**WHAT IS NEEDED:** Copy verbatim the span of lines beginning at the line that contains "Screen dimensions: 491x397" and ending with the final line of the data. Exclude pictures from the copy.

-------------------------

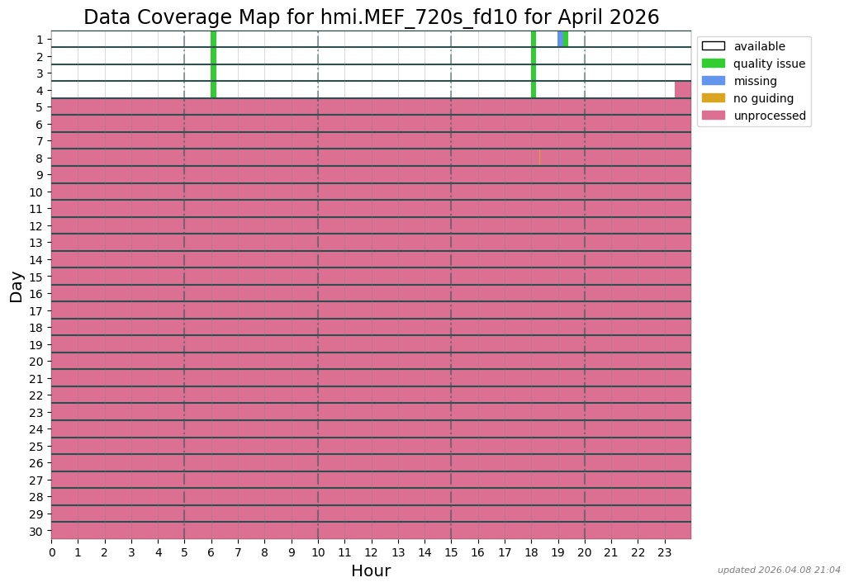Click the white available legend swatch
849x587 pixels.
[x=713, y=46]
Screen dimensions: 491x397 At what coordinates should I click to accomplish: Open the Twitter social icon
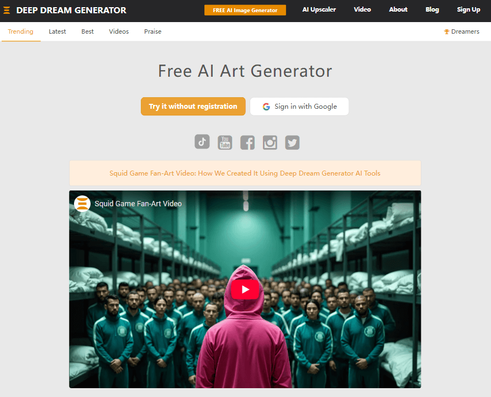pyautogui.click(x=292, y=142)
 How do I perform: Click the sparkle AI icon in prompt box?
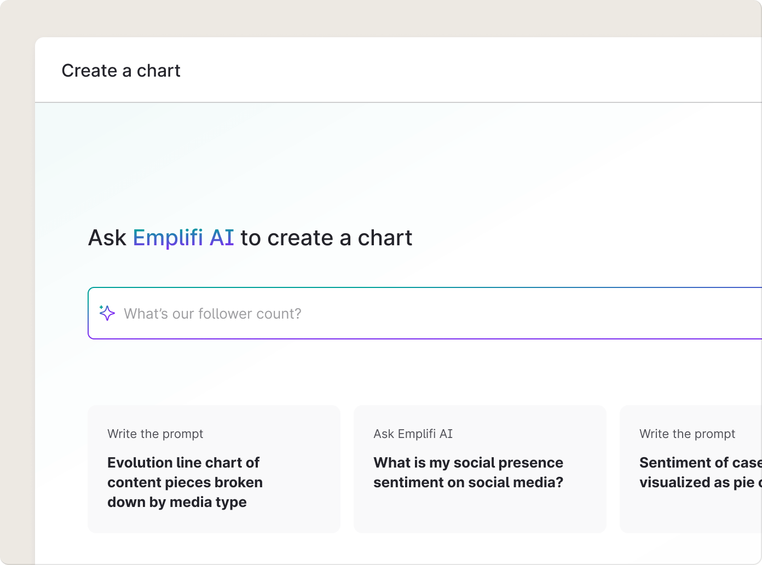point(107,313)
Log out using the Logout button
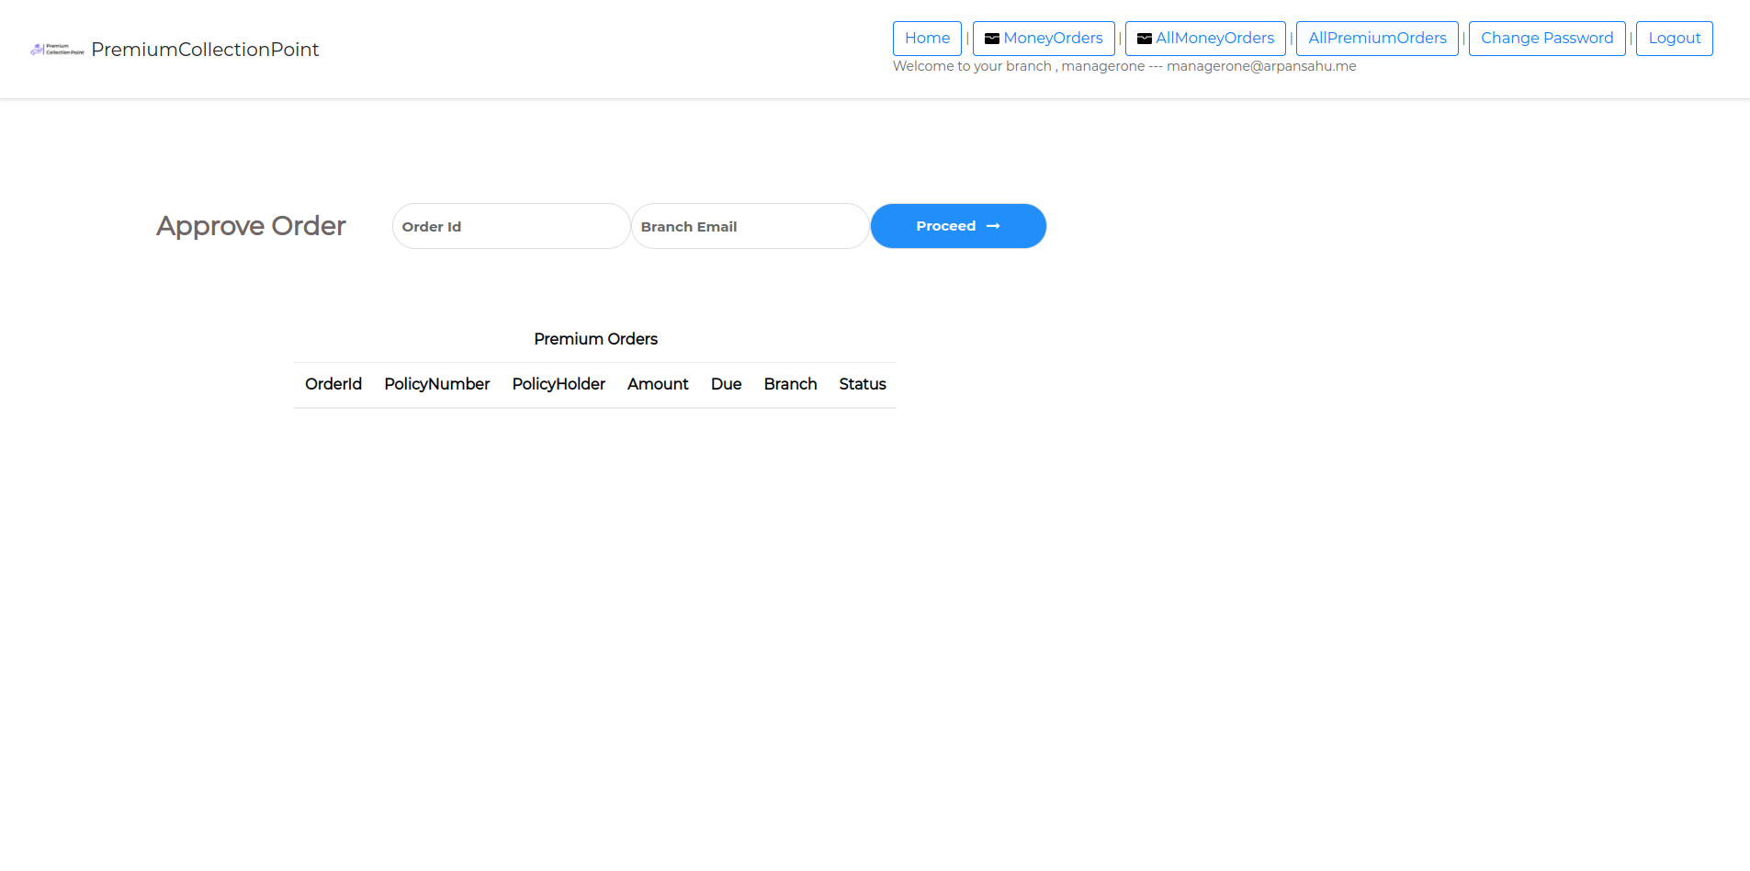This screenshot has height=871, width=1750. click(1674, 39)
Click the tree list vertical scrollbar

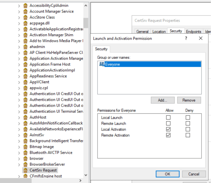coord(86,88)
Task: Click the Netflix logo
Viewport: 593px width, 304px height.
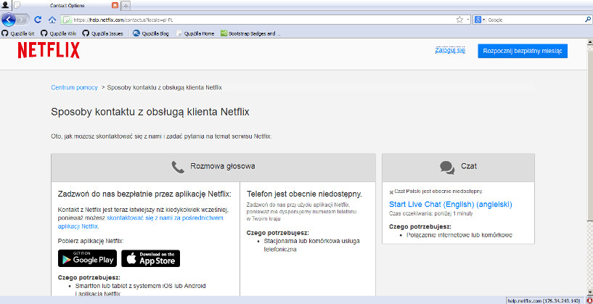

-------------------------

**OUTPUT:**
Screen dimensions: 491x397 At what coordinates should I click to accomplish: Open the Twitter social icon
pyautogui.click(x=292, y=142)
 How do I perform: Click the sparkle AI icon in prompt box?
point(107,313)
Log out using the Logout button
This screenshot has height=871, width=1750. click(1674, 39)
Click the tree list vertical scrollbar

coord(86,88)
Task: Click the Netflix logo
Viewport: 593px width, 304px height.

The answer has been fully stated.